Детали при этом не в счет, их можно нанизывать, но вот важнейшее: как прибежал хвастаться успехом в Германии. И как это действительно важно — его успех. И тут надо рассказать, какой он был воистину мировой писатель. Был и есть. Такие, как он, — не умирают. Я счастлива, что всегда ощущала его бессмертие и великость рядом с собою — и не как нечто величественное, чуждое, возвышающееся надо мною, но как нечто нежно, запросто, непередаваемо естественно существующее не только рядом, но в тебе самом. Так было и со Светловым, и с Заболоцким[258], и с Пастернаком, — хотя с каждым по-разному. Обычность безграничного, величайшего, ощущение его естественности, закономерности… В то время как, например, — даже за одним гостевым столом — я испытываю холод рядом с Шостаковичем. Мысль о том, что это, — Шостакович — непрерывно пронзает меня.

Потом, как приходил Женя хвастаться, что Америка приглашает его прислать свою автобиографию в «Словарь великих людей», — хвастаться и потешаться: «Где же я буду?

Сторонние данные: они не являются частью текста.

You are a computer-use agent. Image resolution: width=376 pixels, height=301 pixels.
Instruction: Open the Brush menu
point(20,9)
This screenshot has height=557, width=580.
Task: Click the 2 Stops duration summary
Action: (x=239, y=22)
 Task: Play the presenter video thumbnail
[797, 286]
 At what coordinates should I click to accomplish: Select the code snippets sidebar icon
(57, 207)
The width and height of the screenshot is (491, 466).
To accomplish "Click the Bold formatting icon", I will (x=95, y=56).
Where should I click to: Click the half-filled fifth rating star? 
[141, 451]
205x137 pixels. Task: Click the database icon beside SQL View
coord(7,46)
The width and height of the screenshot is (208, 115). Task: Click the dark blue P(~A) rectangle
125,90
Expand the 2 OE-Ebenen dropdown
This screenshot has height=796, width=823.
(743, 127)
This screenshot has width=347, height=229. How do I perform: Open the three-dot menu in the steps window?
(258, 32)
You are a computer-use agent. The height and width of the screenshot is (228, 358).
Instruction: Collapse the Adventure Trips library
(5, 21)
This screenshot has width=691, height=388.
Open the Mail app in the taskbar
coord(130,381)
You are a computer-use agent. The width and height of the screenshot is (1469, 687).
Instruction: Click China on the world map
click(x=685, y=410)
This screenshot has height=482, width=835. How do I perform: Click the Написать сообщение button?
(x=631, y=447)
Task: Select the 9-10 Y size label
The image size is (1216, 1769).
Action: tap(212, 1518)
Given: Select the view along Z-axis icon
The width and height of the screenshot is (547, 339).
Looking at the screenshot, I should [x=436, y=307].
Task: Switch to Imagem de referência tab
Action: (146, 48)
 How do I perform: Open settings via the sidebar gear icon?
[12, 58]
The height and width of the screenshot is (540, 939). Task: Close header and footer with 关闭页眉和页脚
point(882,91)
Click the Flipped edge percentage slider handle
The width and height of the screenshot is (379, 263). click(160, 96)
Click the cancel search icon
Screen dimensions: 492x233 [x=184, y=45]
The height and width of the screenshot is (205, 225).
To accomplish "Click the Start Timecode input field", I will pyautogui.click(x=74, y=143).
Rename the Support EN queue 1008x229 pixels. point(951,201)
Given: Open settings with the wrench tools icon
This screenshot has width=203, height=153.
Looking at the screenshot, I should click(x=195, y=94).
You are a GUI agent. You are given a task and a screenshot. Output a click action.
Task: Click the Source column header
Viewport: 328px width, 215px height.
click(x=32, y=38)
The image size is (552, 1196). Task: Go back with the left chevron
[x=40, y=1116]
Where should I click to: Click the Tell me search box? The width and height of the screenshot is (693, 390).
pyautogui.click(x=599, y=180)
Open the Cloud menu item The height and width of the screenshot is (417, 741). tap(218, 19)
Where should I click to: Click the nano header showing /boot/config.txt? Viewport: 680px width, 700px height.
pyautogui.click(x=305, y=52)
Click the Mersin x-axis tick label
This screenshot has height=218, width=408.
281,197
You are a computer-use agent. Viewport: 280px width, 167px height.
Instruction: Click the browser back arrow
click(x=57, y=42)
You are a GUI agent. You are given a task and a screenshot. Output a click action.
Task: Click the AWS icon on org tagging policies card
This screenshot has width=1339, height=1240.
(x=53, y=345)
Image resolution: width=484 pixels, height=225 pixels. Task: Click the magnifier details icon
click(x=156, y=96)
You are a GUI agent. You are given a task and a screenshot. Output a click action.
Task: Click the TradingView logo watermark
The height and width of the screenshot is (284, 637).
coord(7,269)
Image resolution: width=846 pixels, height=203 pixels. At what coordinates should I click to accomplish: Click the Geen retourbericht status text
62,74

Между Папой Пием и Карлом X?» Он ничуть не кокетничал, — он был искренен, он искренне радовался успеху в ГДР, приглашению в Америку и искренне потешался над последним. Потом я получила такое же, и мы вдоволь посмеялись над этим.

<…>

* * *

Обязательно развернуто, как он был с немцами в «Астории» из «Доброго утра, люди!»

Женя на даче, толстый, милый, прыскающий со своим котом, и Катя с ее цветами, Томкой, чистотой, бисерными изделиями, и их гостеприимство и уют — и отрывки из «Медведя» — «Обыкновенного чуда» — прозрения, радость несказанная, чистая, огромная. Манера Жени читать, потирая себя по груди. Его улыбка. Его благодушие. А за благодушием этим — такая горечь, такая боль…

<7/II-65>

* * *

Я узнала тоску одиноких,

в тиши проклинающих милое имя.

И позор и восторг обнаженья души

перед недругами своими.

* * *

Так мало в мире нас, людей, осталось,

что можно шепотом произнести

забытое людское слово: жалость,

чтобы опять друг друга обрести.

* * *

За все и за всех виноватой,

душе не сказавшей — «прости»,

одной мне из этой палаты, одной

никогда не уйти.

* * *

А уж путь поколения

вот как прост —

                         внимательно погляди:

позади — кресты.

                                  Кругом — погост.

И еще кресты — впереди.

(Эпиграфы к главам второй части «Дневных звезд»)

* * *

…Память — чудо, совершенное чудо мира, природы и человека, воистину божественный дар. Она неистребима.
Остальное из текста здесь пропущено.